--- EXERCISE OBJECTIVE ---
Put the rows starting at the line that contains "Given: Expand the" and running to the end of the rows into a two-column CSV with the headers input and output. Give one CSV line per row, and write each field in quotation marks with any line breaks replaced by spaces.

--- RECORDS SUPPLIED ---
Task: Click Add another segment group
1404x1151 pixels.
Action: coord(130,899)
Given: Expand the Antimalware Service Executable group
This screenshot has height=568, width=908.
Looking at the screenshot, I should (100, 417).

--- THE SOLUTION ---
input,output
"Given: Expand the Antimalware Service Executable group This screenshot has height=568, width=908.","Looking at the screenshot, I should (100, 417)."